It rained all day that Wednesday in Maryland. Just one long, steady drench. Suburbs of Washington, D.C., got six or seven inches, and Baltimore got nearly four. But the news that morning befitted a soggy newspaper. The Democrats of Maryland had chosen a backlash candidate -- a sixtime loser -- run for governor in November. George P. Mahoney had only one plank in his platform -- rocksolid opposition to any open-housing law. And Mahoney had somehow eked out a 154-vote victory over liberal Carlton Sickles.
At first everyone was indignant. No one wanted anything to do with Mahoney. He only polled 30 per cent of the vote. It was all some mean trick. For two months before the election Sickles and Machine Man Thomas B. Finan bitterly fought each other. The primary, despite its eight candidates, was supposed to be a two-man battle. And all of a sudden this racist Mahoney turns up the winner. It just wasn't fair.
All the Democrats nominated in Montgomery Country--all Sickles' men--announced they would have nothing to do with Mahoney. Hyman Pressman, Baltimore City Comptroller, and Independent candidate for governor, screamed that Mahoney's "hate-mongering campaign" had disgraced Maryland and the Democratic Party. President Johnson noted in a news conference that he was disturbed at the power of the white backlash that seemed to have won the primary for Mahoney. Democrats bolted the Party in Maryland much as Republicans left Goldwater on his sinking ship in 1964.
But soon the indignance subsided and everyone began to look for justifications of Mahoney's victory. Baltimorians blamed CORE, which had made Baltimore (30 per cent Negro) their summer "target city." CORE, they said, got the whites excited and insecure with its demonstrations and turned them against Sickles and Finan, who seemed too sympathetic to the cause. The Chicago Tribune said in its lead editorial the day after the election: "The message from Maryland should serve as a warning to the marchers and headline seekers among civil rights leaders that their present methods are not helping their cause."
Others argued that Mahoney had played on the fears and worst instincts of Marylanders, much as Alabama governor George C. Wallace had in 1964 when he took 43 per cent of the vote in the state's presidential preference primary. But the most fashionable rationalization was that Mahoney, after all, had only polled 31 per cent of the vote. He really wasn't even the majority of the party's choice. The Washington Post suggested revamping Maryland's election system to require a runoff if no candidate received a majority of the votes cast.
But it was too late for revisions now.
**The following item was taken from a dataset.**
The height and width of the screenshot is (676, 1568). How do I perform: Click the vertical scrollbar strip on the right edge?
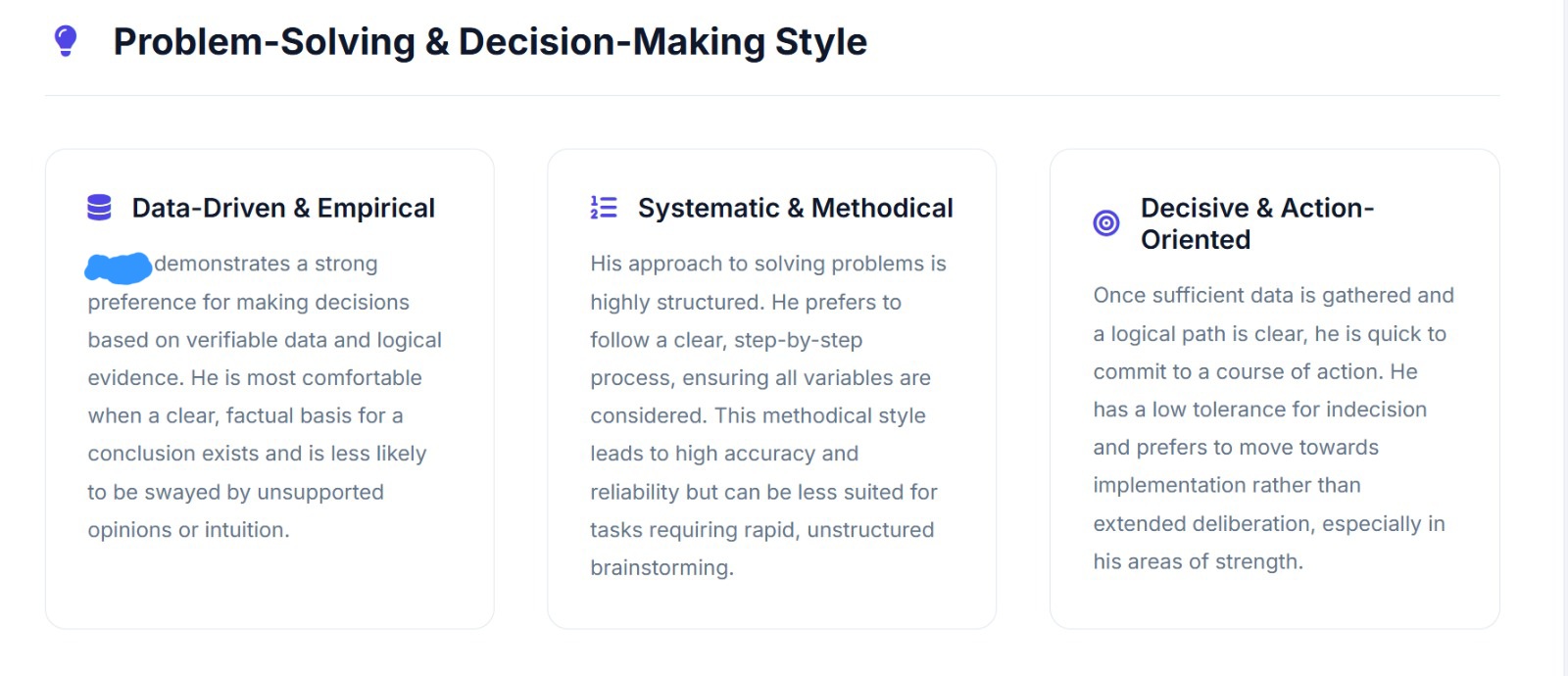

The deed had been done. Still, Sickles supporters looked for a way out. Mahoney had won by less than 1 per cent of the vote, and absentee ballots had to be counted and a canvass conducted to verify the results. There were irregularities in many of the polling places and Sickles could even challenge the entire result of the election. For two weeks the hope persisted. Then, after all the indignance and the rationalization and the searching, it was over. It rained that Wednesday too--two weeks later--and Carlton Sickles announced he was conceding.
The man who won is a 64-year-old Baltimore contractor whose only previous public administrative experience was serving as state racing commission chairman. Mahoney has been a delegate to the Democratic National Convention four times. But in elections he has not been so successful. Since 1950 he has run for governor three times and U.S. Senator three times in primaries. And he has lost each time. He seems like the tortoise who has finally overtaken the hare and is not quite sure what to make of it all. When Mahoney told a press conference the day after the election, "I feel very humble," he was doubtlessly sincere--sincere and surprised.
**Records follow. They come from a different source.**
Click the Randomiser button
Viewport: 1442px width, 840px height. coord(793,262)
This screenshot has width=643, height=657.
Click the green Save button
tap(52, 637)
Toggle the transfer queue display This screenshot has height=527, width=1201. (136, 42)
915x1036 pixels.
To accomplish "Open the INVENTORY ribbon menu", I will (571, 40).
Carlton Sickles was surprised that day too. He has been Maryland's Congressman-at-Large since the office was created in 1960. He holds a spotless pro-civil rights and pro-labor record with a 100 ADA rating. He is young and looks forceful. He had the support of both of Maryland's liberal Democratic senators -- Daniel Brewster, who ran against Wallace in 1964, and Joseph Tydings, the Kennedy-style junior senator who defeated machine man Louis L. Goldstein in the same year. Tydings was making a bid to take over the party in the state from the present governor, Millard Tawes, who at 72 has already served two terms and was ineligible to run again.
The third major candidate, Thomas B. Finan, is a straight-shooting, balding Baltimorian of the smooth, conservative style that has dominated Maryland politics for decades. He is presently state attorney general and has also served as secretary of state for Maryland. Finan was machine through and through, and based his entire campaign on defending the Tawes Administration.
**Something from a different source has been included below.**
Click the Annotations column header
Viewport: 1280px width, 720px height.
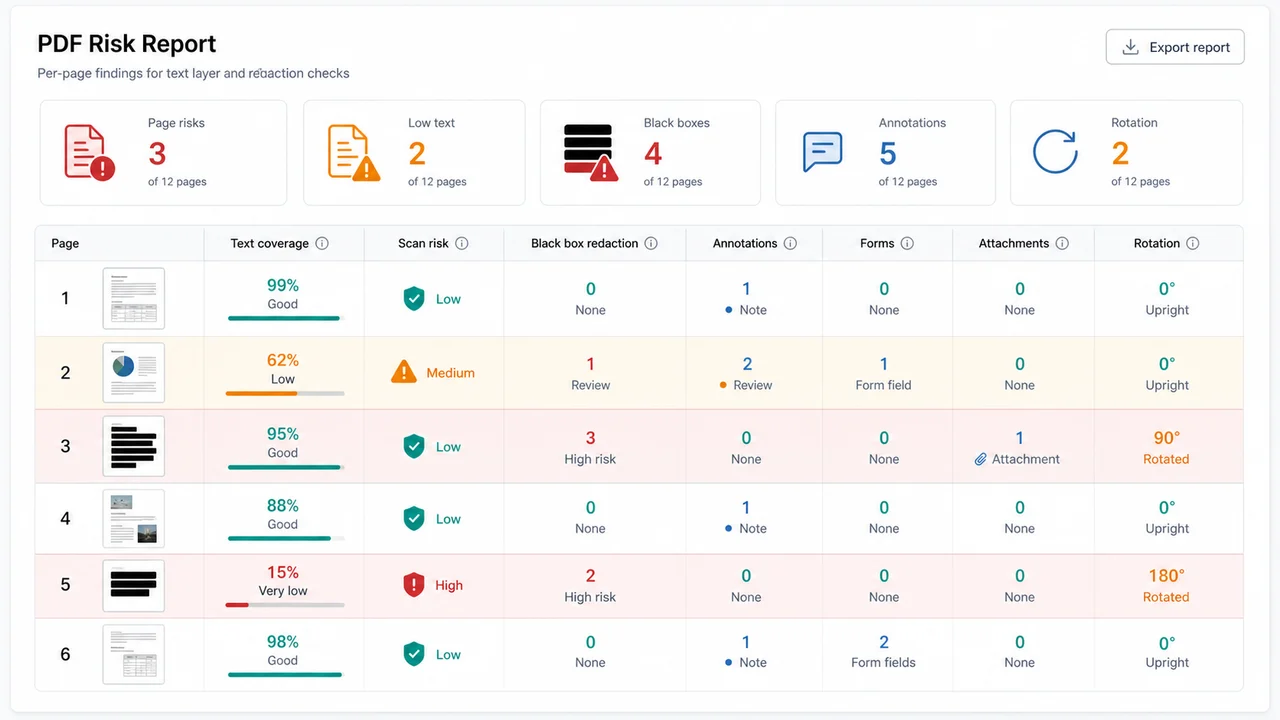745,243
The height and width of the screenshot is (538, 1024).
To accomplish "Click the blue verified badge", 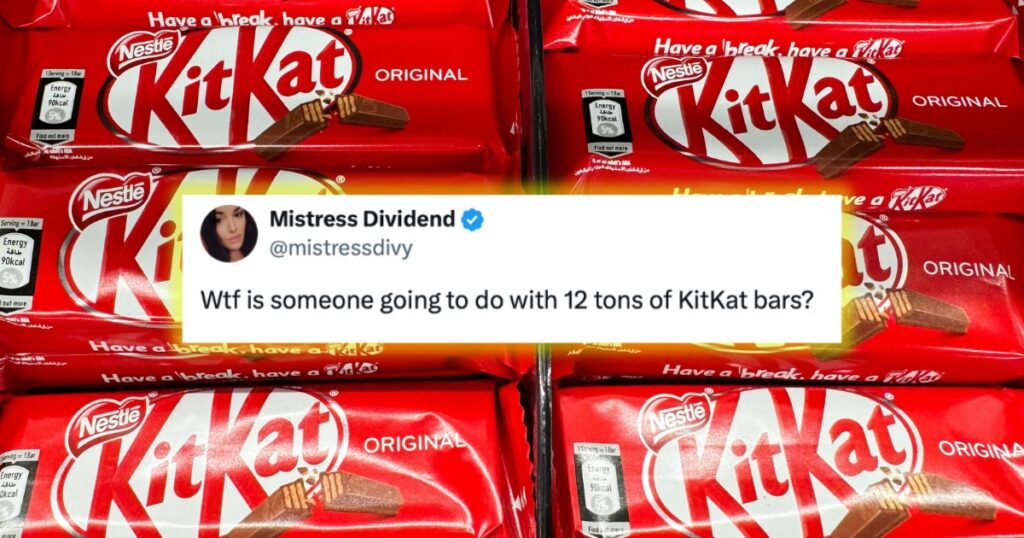I will [x=473, y=220].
Mahoney, Sickles, and Finan were the main contenders. There were five others though, including Clarence Miles -- another open-housing opponant -- and Andrew J. Easter -- who wore a Santa Claus beard and an Uncle Sam suit, and whose platform called for "making everyday Christmas." Easter, who runs in every election he can, didn't get too many votes. Clarence Miles polled about 30,000. Finan got 134,000. And Mahoney got 146,000 -- 1600 more than Sickles.
Election night in Maryland was an incredible disaster. A power failure shut down voting machines in Hagerstown -- western Maryland's largest city -- for several hours. At one Baltimore polling place, someone forgot the key, and voters were jammed up for an hour during the morning rush. But Prince Georges County had the biggest problem. The ballot had 215 names on it, and voters averaged six minutes in the booths. During the evening rush, lines stretched out and voters had to wait a reported 7 1/2 hours. Many turned back and went home. Sickles might have lost the election because of the long ballot, since he was hurt by the unusually light turnout in his home county.
To say a racist won by some sort of fluke, or to say Sickles was whipped by white backlash is just too simple. Maryland is an odd state. It is half-Northern, half-Southern; half-urban, half-rural. The Eastern Shore seems like another world to the suburbanites of Montgomery and Prince Georges counties. The Shore and the southern counties below Washington are solid Dixie. Mahoney won all of these in the primary (except Miles' home county). But why was everyone so surprised? Wallace took 11 of the 12 in 1964. After the election too many people wouldn't look at a plain fact--the Eastern Shore and the southern counties have simply always been pro segregationist.
Montgomery and Prince Georges on the outskirts of Washington have been -- with a few exceptions -- suburban or big city-liberal. Montgomery went 32,111 for Sickles, 6547 for Mahoney. Prince Georges went 20,375 for Sickles, 7066 for Mahoney. The Washington suburbs and the Dixie counties tended to balance each other out, as they have in previous elections. The primary was really decided in Baltimore, and it was decided more by Mahoney's own personal appeal and the other candidates mistakes than by any racial factor.
In the six elections he lost, Mahoney polled an average of 144,000 votes--only 2000 less than he received this year. Mahoney has the kind of homey, honest charm that is endearing to blue-collar Baltimorians. He stirred up only one issue -- open-housing -- and he was smart to do it that way. Sickles spent his whole campaign damning the Tawes Admfinistration and Finan's role in it. A land scandal broke during the campaign involving key administration figures. Sickles played it up. He called Finan a boss-candidate and hurled inuendoes at the administration for its neglect of schools and pollution problems.
Finan, in turn, attacked Sickles. He called him a tool of the union interests and took a swim in the Cheasepeake Bay to show Sickles that Taweswater wasn't polluted at all. He attacked Sickles' voting record. It was as though Mahoney wasn't even there.